Cuando me reintegré a mis compañeros músicos, parecía estar cambiando mi vida. También fue una gran sorpresa, ver que “Mi Trompeta” estaba en manos de un adolescente; yo la podía reconocer porque tiene un estaño cerca de donde se inserta la boquilla. Le pregunté que si aceptaba darme esa trompeta y darle la mía. Me dijo que sólo había que comunicarle al ‘Capillo’, por lo que el 15 de septiembre de 1998, dicho instrumento volvió a mis manos.
Y como siempre, el tiempo me permitía ver los cambios en mi vida. Compré un pequeño terreno donde logré construir una casita de adobe; también logré ahorrar un poco para comprarme otra trompeta usada y es la que actualmente ocupo, mientras “Mi Trompeta (la primera)” solamente la llevo para casos especiales, porque es la única que ha estado siempre conmigo; conoce la dimensión del dolor al acordarme de mis hijos y de mi pareja. Musicalmente, mi vida estaba cambiando, las tocadas y salidas a otras comunidades y municipios eran más seguidas y por ratos olvidaba mis penas, viendo a mis paisanos bailar y divertirse, olvidando por momentos la soledad que traía dentro de mí.
Posteriormente, tuve la oportunidad de volver a juntarme con otra señora con la tuve dos hijos. Pensé que en esta ocasión ya sería diferente y más estable; también sembraba maíz para autoconsumo y por días iba en calidad de peón en otros terrenos. Ante mis problemas, el tiempo nunca se detuvo, hasta que una tarde ella me dijo que se iba. Me quedé sorprendido y le pedí que no dijera bromas de ese tipo, pero con una frialdad me volvió a repetir que se iba. Yo no sabía qué responder. Le insistí que se quedara, pero me dijo que no había nada qué discutir. Y en una madrugada se fue, dejándome en el desamparo con mis dos hijos, que es un niño y una niña.
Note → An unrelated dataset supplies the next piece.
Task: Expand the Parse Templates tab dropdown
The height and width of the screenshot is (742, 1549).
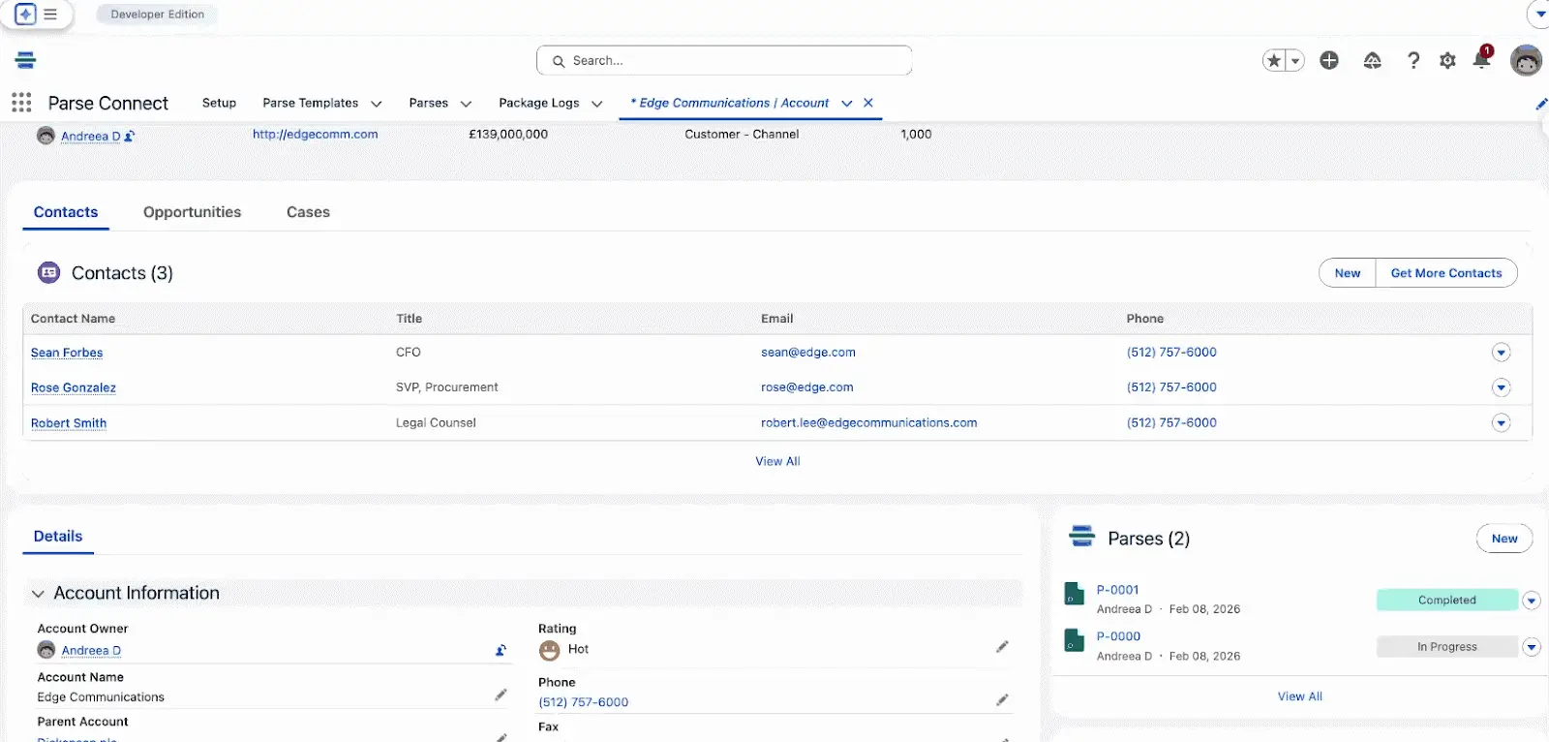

Estos han ido creciendo, el niño también está en la banda filarmónica municipal, mientras que mi hija me acompaña en todas las presentaciones, porque no tengo con quien dejarla; la pequeña estará terminando su educación primaria en este año y su hermano está en el bachillerato. Sí, ya sé que soy objeto de comentarios negativos y punzantes por la sociedad y aún entre mis compañeros, pues muchos dicen que continúo en la filarmónica porque en la casa no tengo qué darle de comer a mis hijos. A lo mejor tienen la razón, reconozco que yo no sabría qué hacer lejos de la banda filarmónica y sin darle vida a “Mi Trompeta” a la que considero mi compañera ideal, la testigo de todos los sinsabores que he vivido, pero también mi consuelo, mi vida y la tutora de mis hijos, porque reconozco que a través de ella tenemos comida en los momentos más difíciles de un padre que trata de ser papá y mamá al mismo tiempo; a pesar de su corta edad, ellos ya saben que, en caso de que yo muriera, ’Mi Trompeta’ debe ir conmigo. No quiero separarme nunca de ella.
Bien, amigo Lau, creo que debo seguir lavando la ropa de mis hijos y esperar a que se levanten para darles de almorzar. Lo bueno es que hoy no tienen clases. Hasta la otra semana volverán a la escuela, porque en estos días vamos a la fiesta de Alotepec. No sé si te sirva de algo todo esto que te he contado”.
De mis labios solamente salió un “gracias” y no supe qué más decirle, simplemente nos dimos un fuerte abrazo y me retiré. Mis lágrimas tampoco quisieron salir.